What you will do ▸
Transcribe every entry word for word, but skip the images.

Source records ▸
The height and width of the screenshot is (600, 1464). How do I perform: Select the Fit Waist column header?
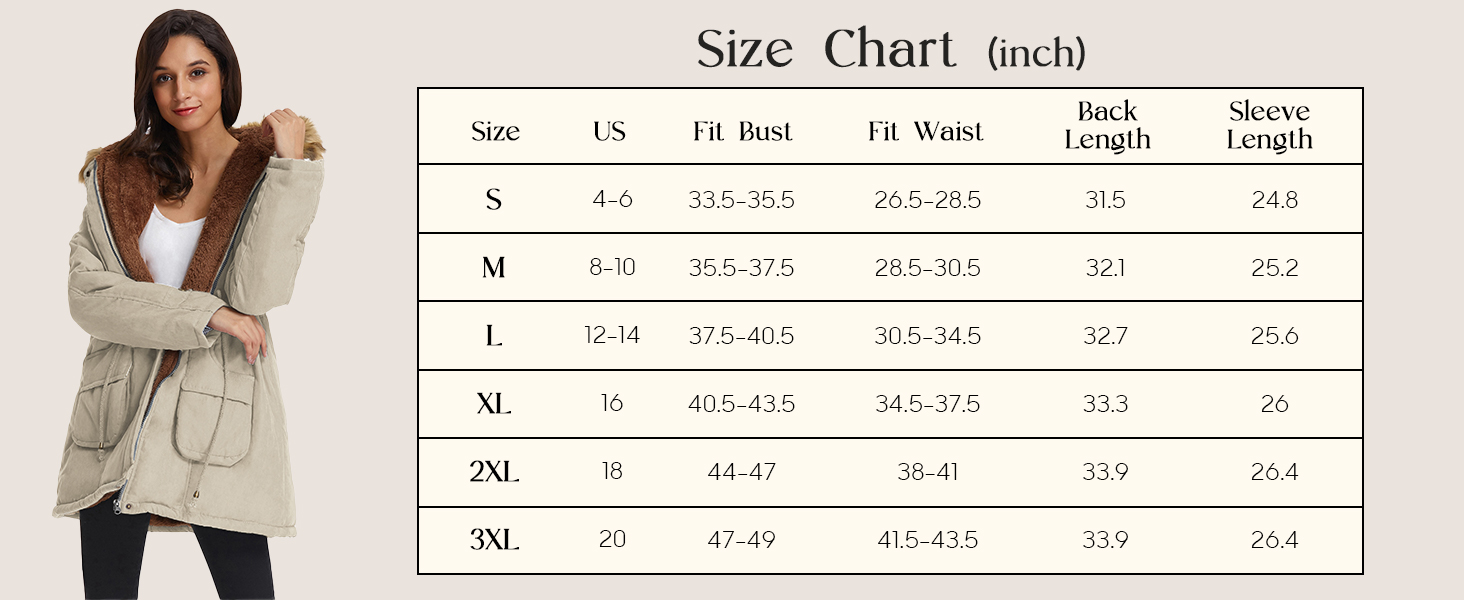926,131
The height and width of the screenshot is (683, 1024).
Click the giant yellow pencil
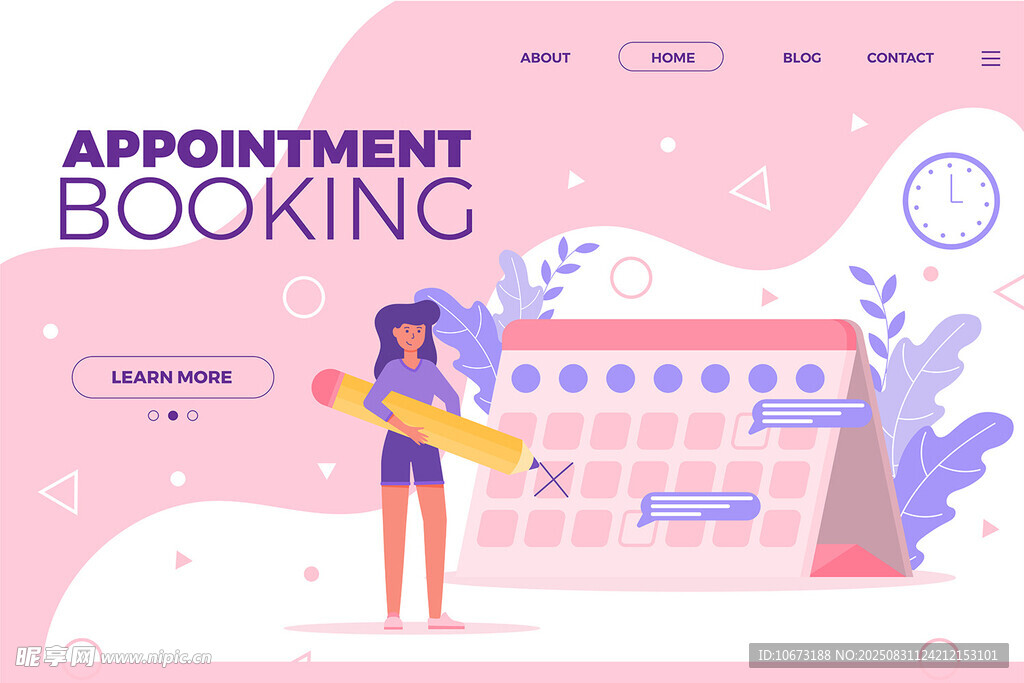pyautogui.click(x=424, y=422)
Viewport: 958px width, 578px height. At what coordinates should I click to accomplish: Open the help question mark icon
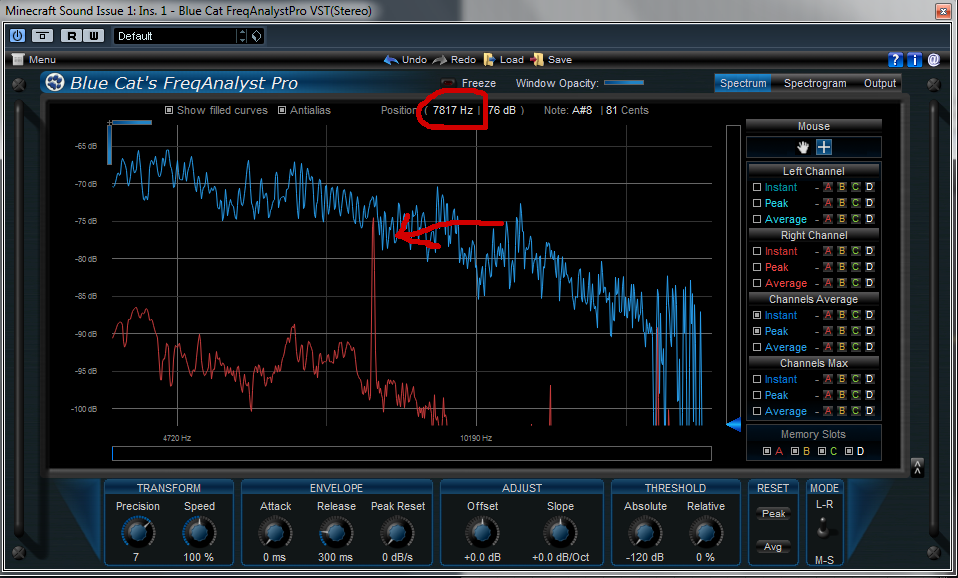point(896,60)
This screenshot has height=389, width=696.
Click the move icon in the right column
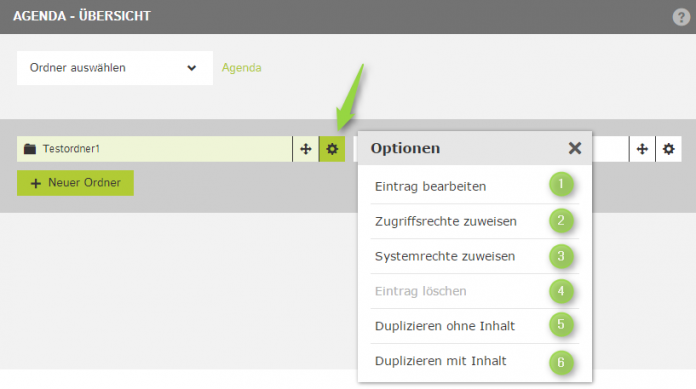click(642, 149)
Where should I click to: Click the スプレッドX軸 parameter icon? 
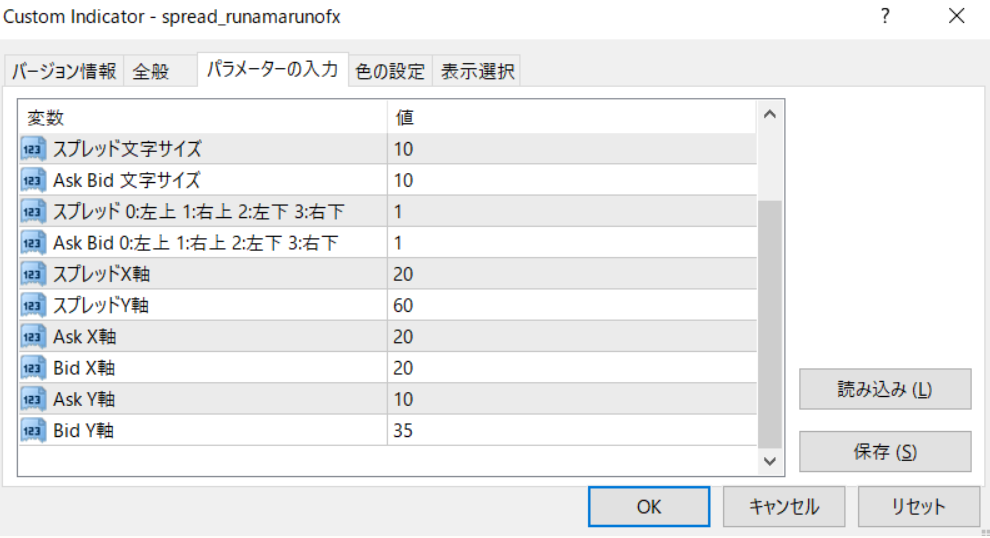34,274

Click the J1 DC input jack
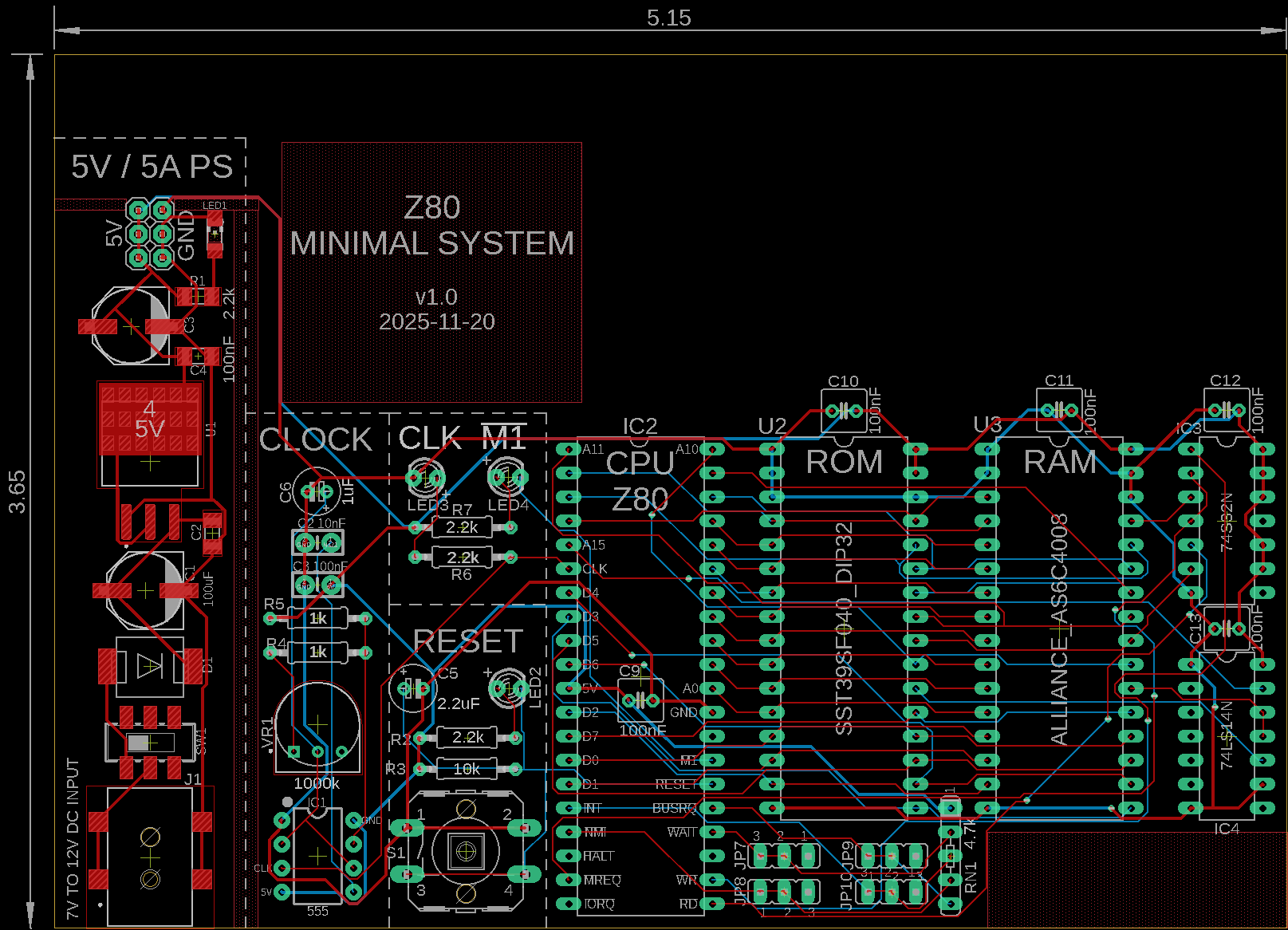[150, 857]
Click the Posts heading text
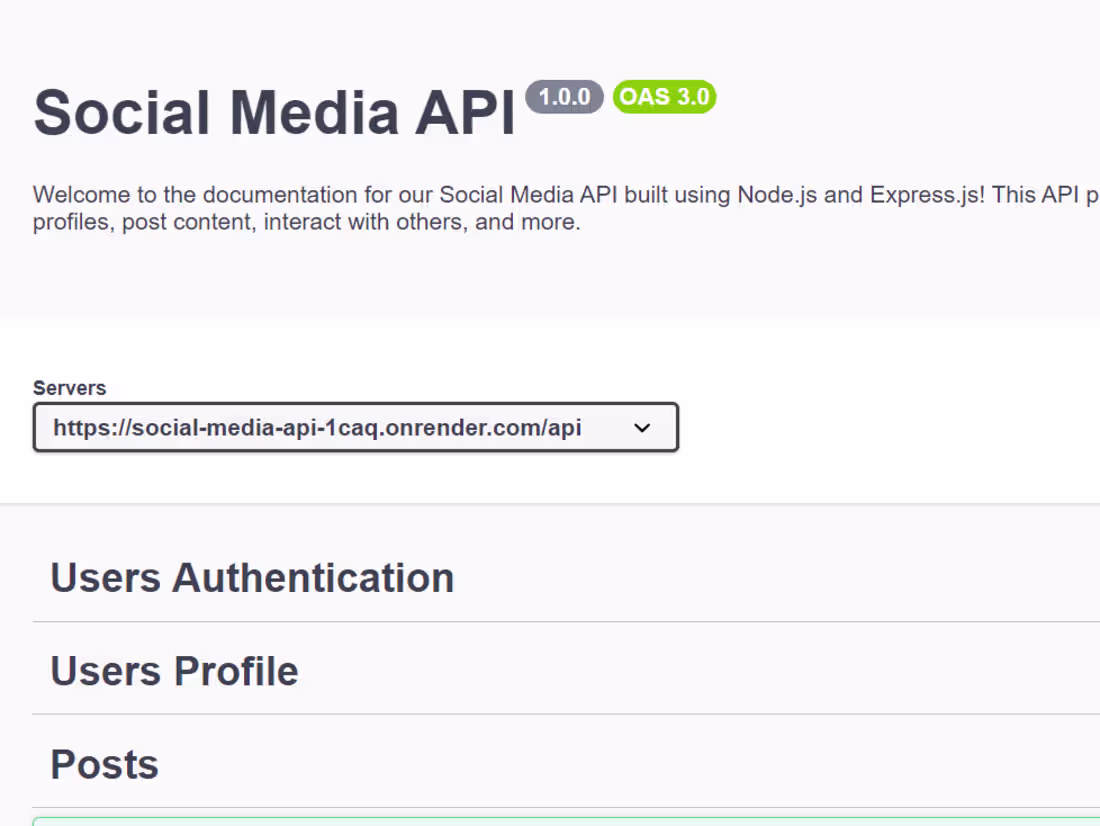The image size is (1100, 826). tap(104, 763)
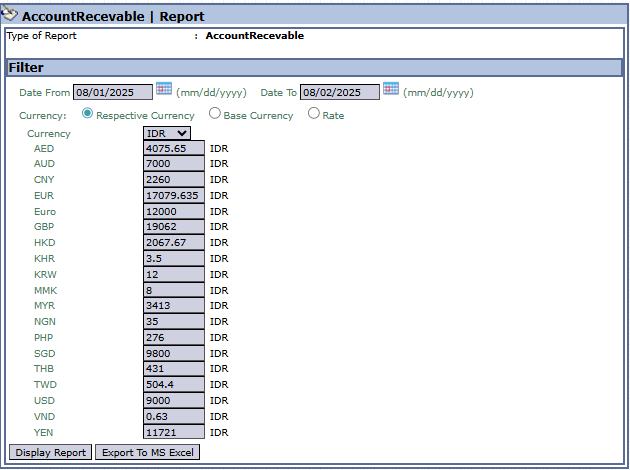Select the Respective Currency radio button
630x470 pixels.
point(88,114)
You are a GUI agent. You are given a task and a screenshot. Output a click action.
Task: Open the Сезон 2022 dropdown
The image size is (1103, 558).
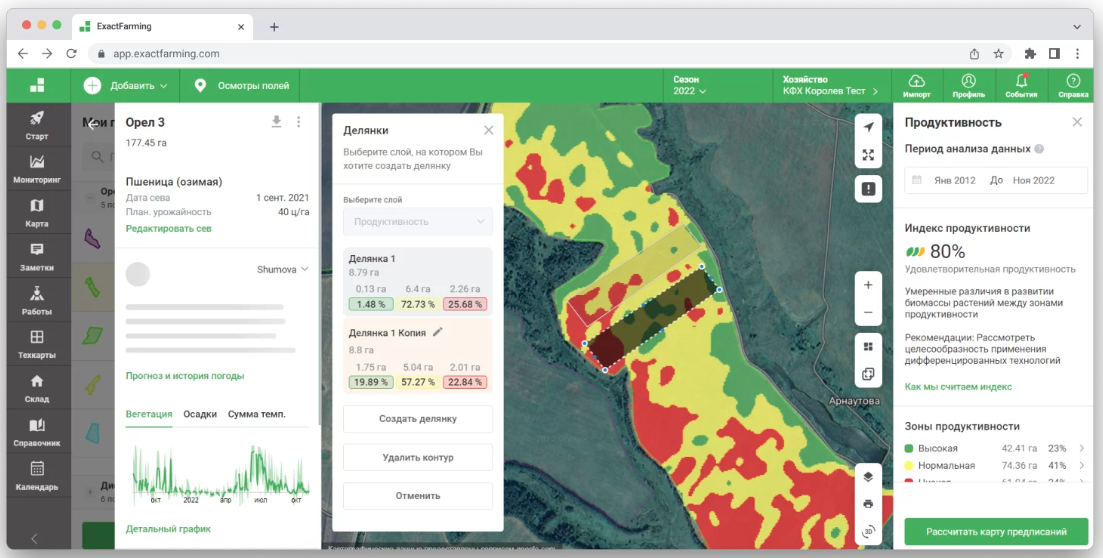click(x=689, y=85)
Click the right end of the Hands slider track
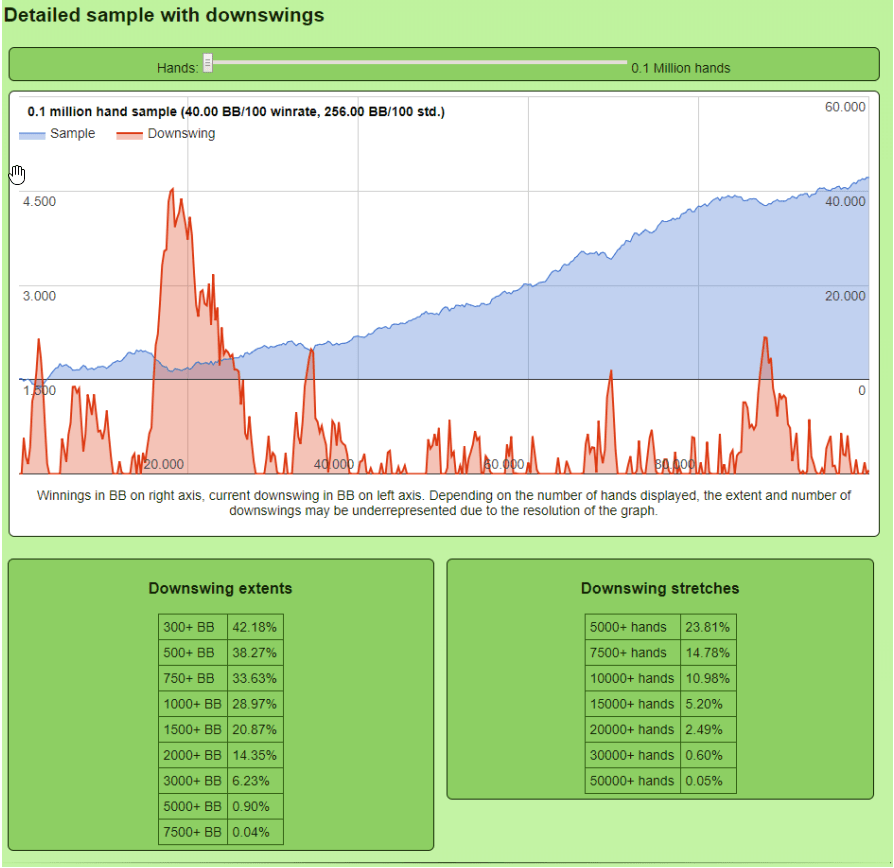Screen dimensions: 894x868 pos(624,63)
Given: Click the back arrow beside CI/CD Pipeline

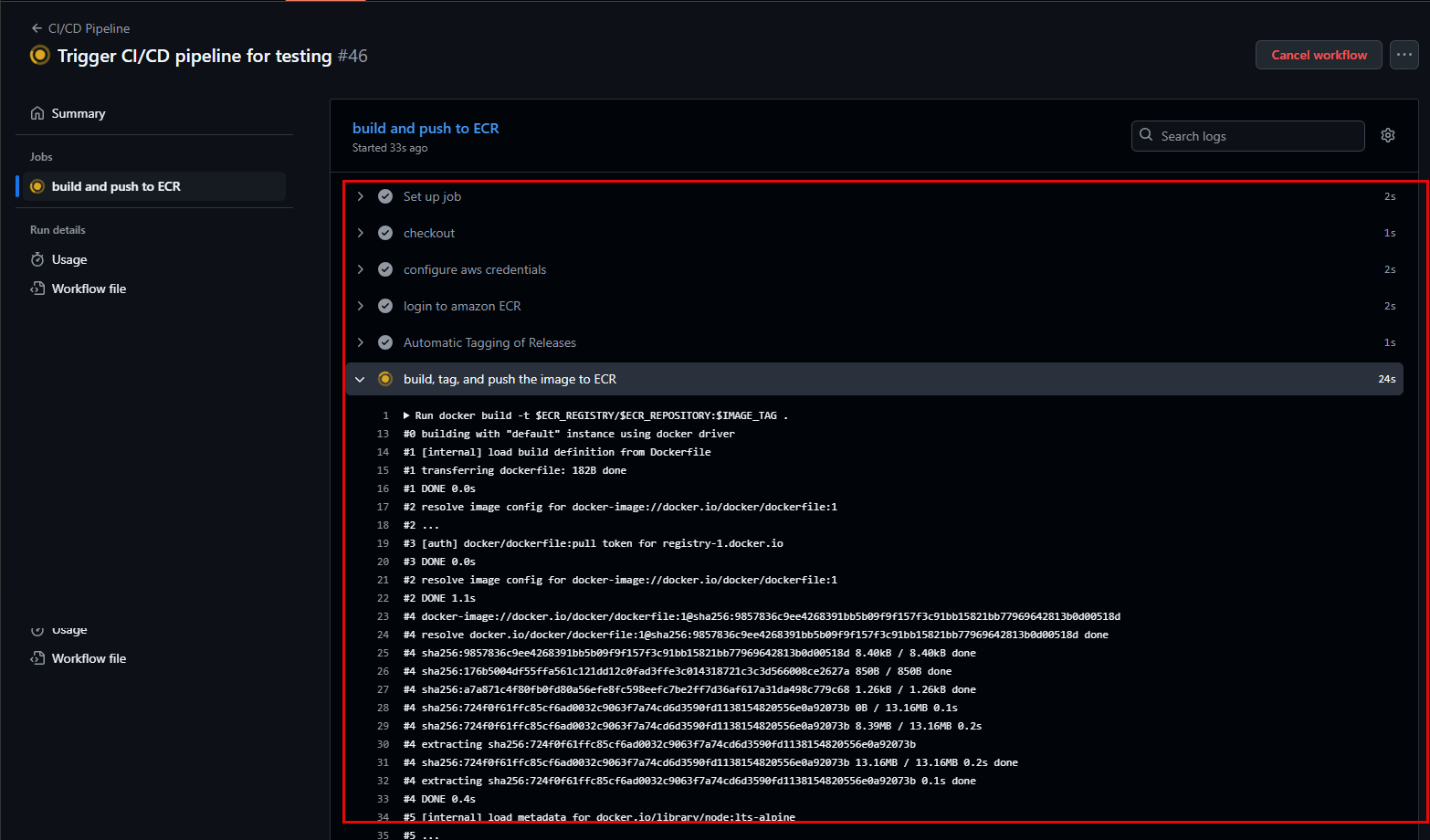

Your response ▸
The height and width of the screenshot is (600, 1464). How do I perform: Select the Fit Waist column header?
926,131
The height and width of the screenshot is (683, 1024).
Click the giant yellow pencil
pyautogui.click(x=424, y=422)
Viewport: 958px width, 578px height. At what coordinates should I click to accomplish: Open the help question mark icon
point(896,60)
This screenshot has height=389, width=696.
Click the move icon in the right column
click(642, 149)
Where should I click to: Click the スプレッドX軸 parameter icon? 
34,274

Click the J1 DC input jack
[150, 857]
Click the Posts heading text
The image size is (1100, 826). tap(104, 763)
Select the Respective Currency radio button
630x470 pixels.
point(88,114)
You are a GUI agent. You are given a task and a screenshot. Output a click action.
Task: Open the Сезон 2022 dropdown
The image size is (1103, 558).
click(x=689, y=85)
Click the right end of the Hands slider track
Screen dimensions: 894x868 pos(624,63)
Given: Click the back arrow beside CI/CD Pipeline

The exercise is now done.